* [EXERCISE GOAL]: Can you write out, word for word, the stretch of the MPLS lab post from "At DENOG13 I" through "FrOSCon Network Track."?

MPLS Lab – Playing with static LSPs and VRFs on Linux

At DENOG13 I held a workshop Fun with PBR, VRFs and NetNS on Linux (in German) where I showcased forwarding IP packets within a VRF via static MPLS LSPs. I’ve been asked to publish the configuration for this lab, so here we are 🙂

Consider the following topology consisting of a core ring build with 5 routers, a border router (br-01) connected to core router E (cr-E) as well as to the Internet. All routers take part of OSPF area 0 and run iBGP with br-01 as the route reflector which is providing a default route. This is the same setup used for most of the FrOSCon Network Track.

Topology of MPLS lab

On top of that cr-A and cr-E have a VRF vrf_fritz configured with a loopback IP of 10.0.0.1/32 and 10.0.0.5/32 respectively, cr-A also has a directly connected subnet 192.168.178.0/24 which is also part of this VRF. A static LSP has been set up between cr-A and cr-E to transport all packets within VRF vrf_fritz via the “scenic route” meaning the long path cr-A <-> cr-B <-> cr-C <-> cr-D <-> cr-E instead of the direct connection cr-E <-> cr-E. Ok, so how does this work?

* [PROVIDED MATERIAL]:
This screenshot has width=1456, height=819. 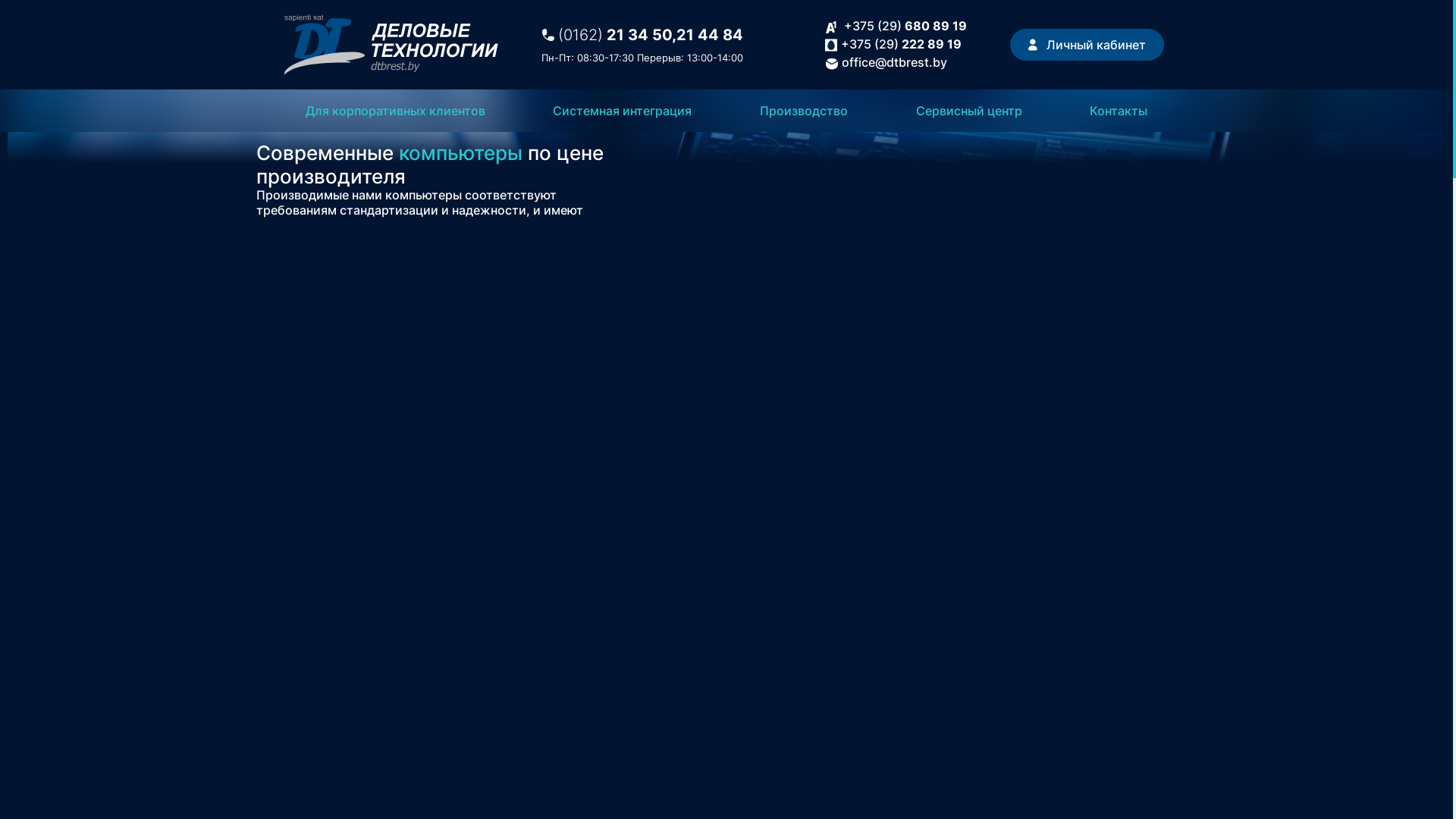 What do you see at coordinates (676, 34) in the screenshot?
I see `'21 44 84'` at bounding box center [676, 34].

* [THE RESULT]:
At DENOG13 I held a workshop Fun with PBR, VRFs and NetNS on Linux (in German) where I showcased forwarding IP packets within a VRF via static MPLS LSPs. I’ve been asked to publish the configuration for this lab, so here we are 🙂

Consider the following topology consisting of a core ring build with 5 routers, a border router (br-01) connected to core router E (cr-E) as well as to the Internet. All routers take part of OSPF area 0 and run iBGP with br-01 as the route reflector which is providing a default route. This is the same setup used for most of the FrOSCon Network Track.